- Opening Delimiter -

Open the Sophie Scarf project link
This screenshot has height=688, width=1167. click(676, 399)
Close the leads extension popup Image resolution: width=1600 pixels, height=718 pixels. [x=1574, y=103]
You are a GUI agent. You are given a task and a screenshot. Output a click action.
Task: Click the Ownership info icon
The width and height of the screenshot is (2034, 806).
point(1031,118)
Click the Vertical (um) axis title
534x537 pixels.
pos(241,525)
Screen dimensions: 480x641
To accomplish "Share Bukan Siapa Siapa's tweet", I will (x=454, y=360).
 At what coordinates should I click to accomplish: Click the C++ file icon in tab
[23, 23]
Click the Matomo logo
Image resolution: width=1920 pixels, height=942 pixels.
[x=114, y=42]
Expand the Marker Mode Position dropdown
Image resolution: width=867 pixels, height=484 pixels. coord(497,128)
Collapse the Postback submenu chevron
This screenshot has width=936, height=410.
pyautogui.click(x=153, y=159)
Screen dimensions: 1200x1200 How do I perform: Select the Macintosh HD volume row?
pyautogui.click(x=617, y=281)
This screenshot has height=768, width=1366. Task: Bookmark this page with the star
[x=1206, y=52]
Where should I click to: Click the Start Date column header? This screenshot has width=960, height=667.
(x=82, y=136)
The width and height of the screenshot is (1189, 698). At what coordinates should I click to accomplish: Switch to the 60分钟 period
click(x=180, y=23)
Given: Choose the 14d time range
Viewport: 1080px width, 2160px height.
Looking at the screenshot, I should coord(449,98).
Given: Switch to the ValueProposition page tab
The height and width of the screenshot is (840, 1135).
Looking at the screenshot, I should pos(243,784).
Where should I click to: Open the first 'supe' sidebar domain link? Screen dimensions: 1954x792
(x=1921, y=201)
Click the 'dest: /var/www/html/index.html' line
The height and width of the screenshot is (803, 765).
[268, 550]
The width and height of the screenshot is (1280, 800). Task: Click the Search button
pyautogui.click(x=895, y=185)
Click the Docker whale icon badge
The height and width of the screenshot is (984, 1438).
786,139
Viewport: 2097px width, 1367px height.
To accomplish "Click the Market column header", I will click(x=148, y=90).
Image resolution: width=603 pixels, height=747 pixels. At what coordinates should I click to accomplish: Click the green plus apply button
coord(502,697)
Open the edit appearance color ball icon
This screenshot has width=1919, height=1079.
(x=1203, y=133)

- Closing Delimiter -

### Instructions to follow
Each record shown above must be printed once more, exactly.

### Response
Open the Sophie Scarf project link
This screenshot has height=688, width=1167. click(676, 399)
Close the leads extension popup Image resolution: width=1600 pixels, height=718 pixels. [x=1574, y=103]
You are a GUI agent. You are given a task and a screenshot. Output a click action.
Task: Click the Ownership info icon
The width and height of the screenshot is (2034, 806).
point(1031,118)
Click the Vertical (um) axis title
534x537 pixels.
pos(241,525)
Screen dimensions: 480x641
To accomplish "Share Bukan Siapa Siapa's tweet", I will (x=454, y=360).
 At what coordinates should I click to accomplish: Click the C++ file icon in tab
[23, 23]
Click the Matomo logo
Image resolution: width=1920 pixels, height=942 pixels.
[x=114, y=42]
Expand the Marker Mode Position dropdown
Image resolution: width=867 pixels, height=484 pixels. coord(497,128)
Collapse the Postback submenu chevron
This screenshot has width=936, height=410.
pyautogui.click(x=153, y=159)
Screen dimensions: 1200x1200 How do I perform: Select the Macintosh HD volume row?
pyautogui.click(x=617, y=281)
This screenshot has height=768, width=1366. Task: Bookmark this page with the star
[x=1206, y=52]
Where should I click to: Click the Start Date column header? This screenshot has width=960, height=667.
(x=82, y=136)
The width and height of the screenshot is (1189, 698). At what coordinates should I click to accomplish: Switch to the 60分钟 period
click(x=180, y=23)
Given: Choose the 14d time range
Viewport: 1080px width, 2160px height.
Looking at the screenshot, I should coord(449,98).
Given: Switch to the ValueProposition page tab
The height and width of the screenshot is (840, 1135).
Looking at the screenshot, I should pos(243,784).
Where should I click to: Open the first 'supe' sidebar domain link? Screen dimensions: 1954x792
(x=1921, y=201)
Click the 'dest: /var/www/html/index.html' line
The height and width of the screenshot is (803, 765).
[268, 550]
The width and height of the screenshot is (1280, 800). Task: Click the Search button
pyautogui.click(x=895, y=185)
Click the Docker whale icon badge
The height and width of the screenshot is (984, 1438).
786,139
Viewport: 2097px width, 1367px height.
To accomplish "Click the Market column header", I will click(x=148, y=90).
Image resolution: width=603 pixels, height=747 pixels. At what coordinates should I click to accomplish: Click the green plus apply button
coord(502,697)
Open the edit appearance color ball icon
This screenshot has width=1919, height=1079.
(x=1203, y=133)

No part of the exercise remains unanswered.